#### Given exercise:
Reproduce the data word for word, starting with the line containing "Click VALUE column" and going on through the line containing "Open Actually Chloe's", both included.

-- Start of The input --

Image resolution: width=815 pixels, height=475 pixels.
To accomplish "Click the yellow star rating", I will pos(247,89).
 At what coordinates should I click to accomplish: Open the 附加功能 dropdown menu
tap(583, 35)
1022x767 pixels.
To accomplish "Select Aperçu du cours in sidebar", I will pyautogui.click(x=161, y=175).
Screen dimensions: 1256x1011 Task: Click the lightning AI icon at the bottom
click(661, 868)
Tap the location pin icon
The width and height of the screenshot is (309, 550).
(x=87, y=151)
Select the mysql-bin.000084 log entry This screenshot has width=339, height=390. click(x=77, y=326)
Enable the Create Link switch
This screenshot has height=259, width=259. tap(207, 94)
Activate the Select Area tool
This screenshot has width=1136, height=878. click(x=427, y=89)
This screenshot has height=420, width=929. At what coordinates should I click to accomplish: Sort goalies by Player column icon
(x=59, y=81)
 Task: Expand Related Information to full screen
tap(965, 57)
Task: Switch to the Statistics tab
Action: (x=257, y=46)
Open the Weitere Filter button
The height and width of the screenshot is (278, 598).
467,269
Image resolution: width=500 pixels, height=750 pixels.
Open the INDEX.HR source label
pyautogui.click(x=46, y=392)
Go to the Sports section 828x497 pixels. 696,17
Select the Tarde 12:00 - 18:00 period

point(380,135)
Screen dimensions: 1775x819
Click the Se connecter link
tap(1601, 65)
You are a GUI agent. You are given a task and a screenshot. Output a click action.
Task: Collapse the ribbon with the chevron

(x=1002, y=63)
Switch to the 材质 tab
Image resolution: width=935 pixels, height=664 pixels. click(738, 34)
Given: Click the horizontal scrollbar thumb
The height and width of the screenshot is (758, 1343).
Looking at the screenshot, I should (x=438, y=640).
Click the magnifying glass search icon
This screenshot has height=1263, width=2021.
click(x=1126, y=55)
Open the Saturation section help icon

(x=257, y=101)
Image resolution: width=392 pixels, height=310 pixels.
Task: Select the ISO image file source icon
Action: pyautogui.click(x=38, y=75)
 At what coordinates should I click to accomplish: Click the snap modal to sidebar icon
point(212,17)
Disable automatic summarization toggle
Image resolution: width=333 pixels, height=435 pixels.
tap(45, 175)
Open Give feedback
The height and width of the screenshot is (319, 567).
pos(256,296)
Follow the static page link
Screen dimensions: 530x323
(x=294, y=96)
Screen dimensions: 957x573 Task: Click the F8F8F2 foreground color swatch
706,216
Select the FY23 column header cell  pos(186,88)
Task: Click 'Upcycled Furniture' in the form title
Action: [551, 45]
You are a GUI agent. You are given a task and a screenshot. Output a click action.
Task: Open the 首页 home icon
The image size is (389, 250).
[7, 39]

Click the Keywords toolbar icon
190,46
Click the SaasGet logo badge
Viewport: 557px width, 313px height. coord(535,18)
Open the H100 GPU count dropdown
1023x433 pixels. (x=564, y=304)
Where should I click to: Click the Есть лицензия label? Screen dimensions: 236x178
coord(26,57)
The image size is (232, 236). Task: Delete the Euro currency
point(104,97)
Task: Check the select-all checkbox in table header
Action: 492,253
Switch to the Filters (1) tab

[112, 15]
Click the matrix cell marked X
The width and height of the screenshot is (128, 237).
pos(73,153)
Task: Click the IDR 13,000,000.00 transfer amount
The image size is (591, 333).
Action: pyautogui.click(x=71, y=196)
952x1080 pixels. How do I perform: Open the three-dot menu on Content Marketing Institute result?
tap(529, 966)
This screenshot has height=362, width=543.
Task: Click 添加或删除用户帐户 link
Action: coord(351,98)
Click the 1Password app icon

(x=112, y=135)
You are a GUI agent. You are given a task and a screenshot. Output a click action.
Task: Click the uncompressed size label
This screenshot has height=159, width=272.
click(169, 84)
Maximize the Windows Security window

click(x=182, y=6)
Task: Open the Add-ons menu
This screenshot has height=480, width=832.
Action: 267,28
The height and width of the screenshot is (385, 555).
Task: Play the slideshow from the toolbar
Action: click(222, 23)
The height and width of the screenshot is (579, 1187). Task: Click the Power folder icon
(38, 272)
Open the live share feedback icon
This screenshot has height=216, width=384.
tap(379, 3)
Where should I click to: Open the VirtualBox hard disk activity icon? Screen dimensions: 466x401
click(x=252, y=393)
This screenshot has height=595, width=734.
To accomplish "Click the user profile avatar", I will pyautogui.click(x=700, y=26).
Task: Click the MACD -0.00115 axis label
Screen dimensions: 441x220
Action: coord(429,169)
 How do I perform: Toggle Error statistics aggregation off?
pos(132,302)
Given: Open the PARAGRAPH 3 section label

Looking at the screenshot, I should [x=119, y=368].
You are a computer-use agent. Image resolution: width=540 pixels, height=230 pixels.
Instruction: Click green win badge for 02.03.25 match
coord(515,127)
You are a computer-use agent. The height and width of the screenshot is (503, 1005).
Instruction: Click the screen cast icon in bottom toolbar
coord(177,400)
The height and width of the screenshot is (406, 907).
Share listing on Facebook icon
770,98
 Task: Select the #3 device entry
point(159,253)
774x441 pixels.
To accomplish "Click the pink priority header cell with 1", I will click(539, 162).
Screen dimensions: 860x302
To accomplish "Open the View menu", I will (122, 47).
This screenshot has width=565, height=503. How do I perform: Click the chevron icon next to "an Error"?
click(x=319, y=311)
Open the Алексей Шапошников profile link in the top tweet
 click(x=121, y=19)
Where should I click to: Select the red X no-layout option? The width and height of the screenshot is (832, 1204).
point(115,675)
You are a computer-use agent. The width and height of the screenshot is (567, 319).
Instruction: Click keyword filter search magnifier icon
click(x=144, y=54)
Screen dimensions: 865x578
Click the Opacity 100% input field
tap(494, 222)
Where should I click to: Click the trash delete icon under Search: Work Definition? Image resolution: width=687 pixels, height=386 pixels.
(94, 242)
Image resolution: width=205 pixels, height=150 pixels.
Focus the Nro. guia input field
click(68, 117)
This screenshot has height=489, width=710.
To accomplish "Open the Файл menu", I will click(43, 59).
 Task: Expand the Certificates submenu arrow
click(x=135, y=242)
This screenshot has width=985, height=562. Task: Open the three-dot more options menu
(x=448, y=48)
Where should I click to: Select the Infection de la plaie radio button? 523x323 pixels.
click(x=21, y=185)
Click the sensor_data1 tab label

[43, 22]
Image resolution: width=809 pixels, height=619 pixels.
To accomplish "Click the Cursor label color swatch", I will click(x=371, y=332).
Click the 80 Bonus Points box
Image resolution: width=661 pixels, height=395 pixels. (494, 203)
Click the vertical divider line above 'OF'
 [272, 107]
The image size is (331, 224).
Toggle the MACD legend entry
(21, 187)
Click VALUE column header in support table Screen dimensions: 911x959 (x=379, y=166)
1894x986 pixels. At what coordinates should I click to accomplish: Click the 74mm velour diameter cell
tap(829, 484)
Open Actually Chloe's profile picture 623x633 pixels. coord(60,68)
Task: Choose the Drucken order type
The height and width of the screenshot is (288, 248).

-- End of The input --

#### Result of this task:
Click VALUE column header in support table Screen dimensions: 911x959 (x=379, y=166)
1894x986 pixels. At what coordinates should I click to accomplish: Click the 74mm velour diameter cell
tap(829, 484)
Open Actually Chloe's profile picture 623x633 pixels. coord(60,68)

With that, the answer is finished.